Selected text →
=-=-=-=-=
Discussion:
The child procedure is scheduled in the reversed order in Procedure V2 Framework
OpenInx
2018-11-28 14:42:36 UTC
Permalink
Hi :

I read parts of the procedure v2 framework, and found that if a procedure
has 3 added child procedure,
then it's children will be schedued in the reversed order.

Let me give an example. if a procedure A added 3 child procedure: B, C ,
D.

a.addChildProcedure(B, C, D)

The procedure framework will add the B,C,D child produre in a dequeue to
schedule

( Code Path --- ProcedureExecutor#execProcedure
-- submitChildrenProcedures -- dequeue#addFront )

So the dequeue will be : (front) D, C, B (back)

Then we will poll each procedure from the dequeue, and dispatch to the
executor to run ..

In the final, the procedure executing order will be : D, C, B, which is
the revered order compared to the addChildProcedure order.

My question is : is it designed intentionally ? Or unintentionally doing
the wrong implementation ?

Seems most the child procedure are region assign or unassign, looks like no
problem now..

Please correct me if I am wrong or missing something.

Thanks.
Allan Yang
2018-11-28 15:13:16 UTC
Permalink
Yes, you are right, every procedure will be add to front, so the final
execution order may be reversed, But actually, there will be more than one
worker threads, so likely, they will be executed at the same time. I think
the design is unintentionally, since all the child procedure should be
independent and won't depend on each other, so they can be executed at any
order. And more, after HBASE-21375
<https://issues.apache.org/jira/browse/HBASE-21375> checked in all 2.x
branch, the worker thread will execute every possible procedure in the
queue, so the front ones won't block, so this won't be a problem.
Best Regards
Allan Yang
Post by OpenInx
I read parts of the procedure v2 framework, and found that if a procedure
has 3 added child procedure,
then it's children will be schedued in the reversed order.
Let me give an example. if a procedure A added 3 child procedure: B, C ,
D.
a.addChildProcedure(B, C, D)
The procedure framework will add the B,C,D child produre in a dequeue to
schedule
( Code Path --- ProcedureExecutor#execProcedure
-- submitChildrenProcedures -- dequeue#addFront )
So the dequeue will be : (front) D, C, B (back)
Then we will poll each procedure from the dequeue, and dispatch to the
executor to run ..
In the final, the procedure executing order will be : D, C, B, which is
the revered order compared to the addChildProcedure order.
My question is : is it designed intentionally ? Or unintentionally doing
the wrong implementation ?
Seems most the child procedure are region assign or unassign, looks like no
problem now..
Please correct me if I am wrong or missing something.
Thanks.
OpenInx
2018-11-29 04:09:52 UTC
Permalink
Thanks Allan's reply

So if we can ensure that all children are independent, then it won't be a
problem.
=-=-=-=-=
Recorded data →
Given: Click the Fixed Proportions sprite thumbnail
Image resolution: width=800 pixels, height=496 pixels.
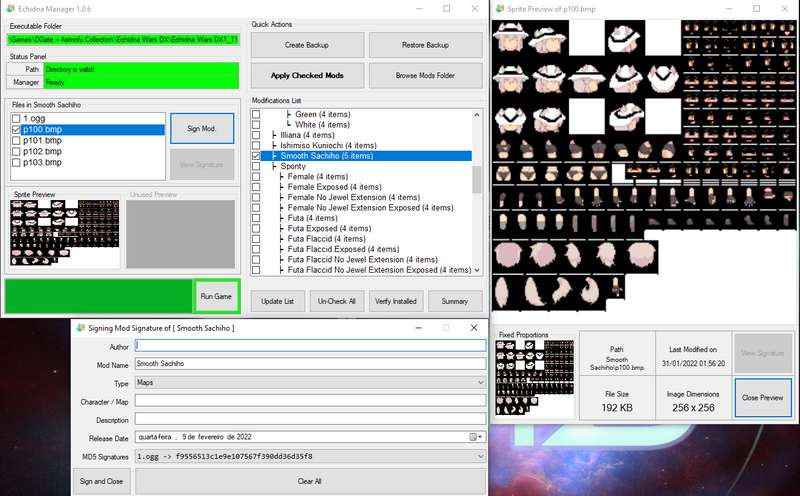Looking at the screenshot, I should pos(535,378).
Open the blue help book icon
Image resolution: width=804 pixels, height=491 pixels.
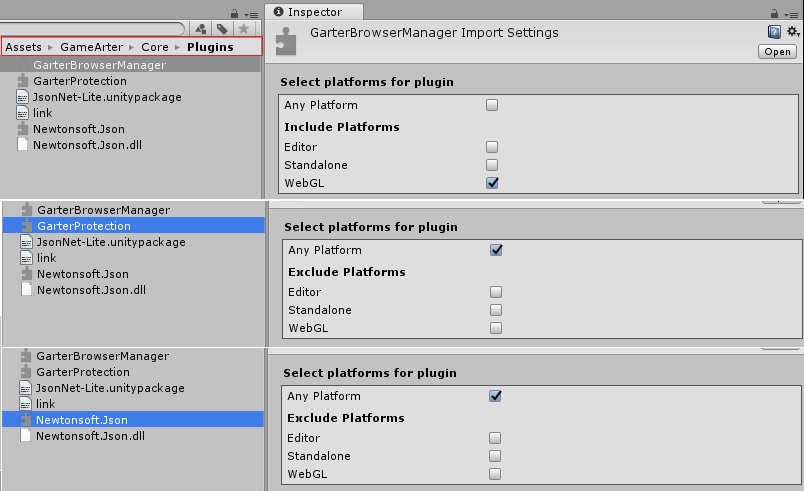coord(775,33)
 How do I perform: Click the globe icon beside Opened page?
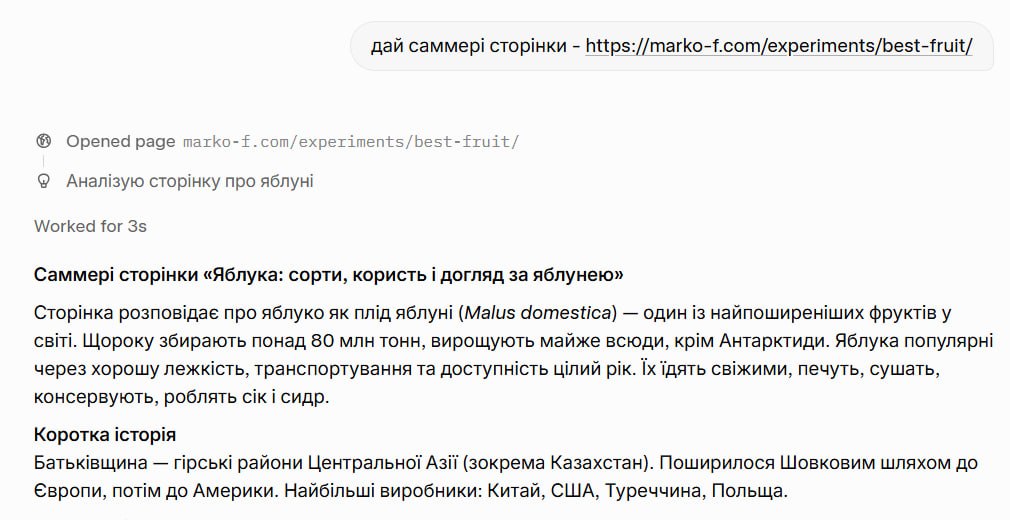[x=43, y=141]
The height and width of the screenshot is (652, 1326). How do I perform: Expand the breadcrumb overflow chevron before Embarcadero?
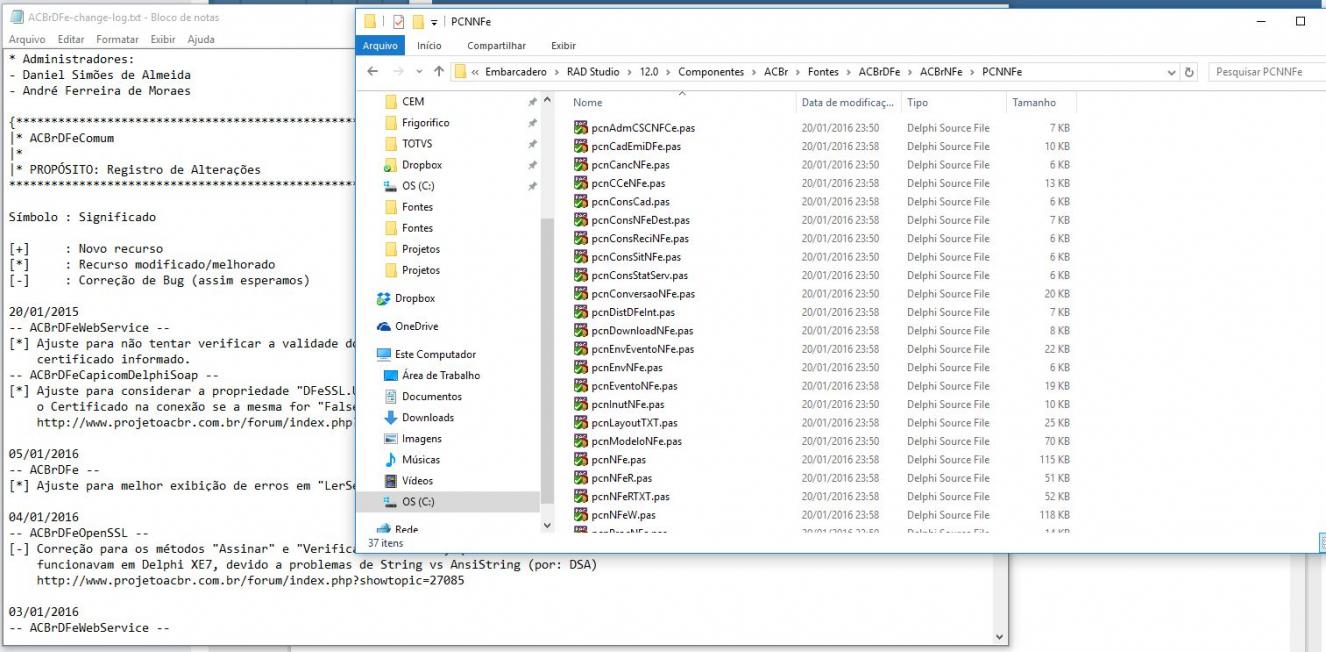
=-=-=-=-=
Given instruction 1 →
Answer these from the thread on child procedure ordering:
(a) Which dequeue method ends the code path given in the first post?
(b) Which issue number does Allan Yang cite?
(c) In OpenInx's last reply, what must be ensured for the ordering not to be a problem?
Given instruction 2 →
Resume the thread on child procedure ordering, starting right after its last sentence.
None of the items is needed here.

Task answer 1 →
(a) dequeue#addFront
(b) HBASE-21375
(c) That all children are independent.

Task answer 2 →
But the reversed shcedule order is some counterintuitive. I think a minor
change can
help fix this:

diff --git
a/hbase-procedure/src/main/java/org/apache/hadoop/hbase/procedure2/ProcedureExecutor.java
b/hbase-procedure/src/main/java/org/apache/hadoop/hbase/procedure2/ProcedureExecutor.java
index cbdb9b8..b688ec3 100644
---
a/hbase-procedure/src/main/java/org/apache/hadoop/hbase/procedure2/ProcedureExecutor.java
+++
b/hbase-procedure/src/main/java/org/apache/hadoop/hbase/procedure2/ProcedureExecutor.java
@@ -1794,7 +1794,7 @@ public class ProcedureExecutor<TEnvironment> {
}

private void submitChildrenProcedures(Procedure<TEnvironment>[]
subprocs) {
- for (int i = 0; i < subprocs.length; ++i) {
+ for (int i = subprocs.length - 1; i >= 0; i--) {
Procedure<TEnvironment> subproc = subprocs[i];
subproc.updateMetricsOnSubmit(getEnvironment());
assert !procedures.containsKey(subproc.getProcId());

Thanks.
Post by Allan Yang
Yes, you are right, every procedure will be add to front, so the final
execution order may be reversed, But actually, there will be more than one
worker threads, so likely, they will be executed at the same time. I think
the design is unintentionally, since all the child procedure should be
independent and won't depend on each other, so they can be executed at any
order. And more, after HBASE-21375
<https://issues.apache.org/jira/browse/HBASE-21375> checked in all 2.x
branch, the worker thread will execute every possible procedure in the
queue, so the front ones won't block, so this won't be a problem.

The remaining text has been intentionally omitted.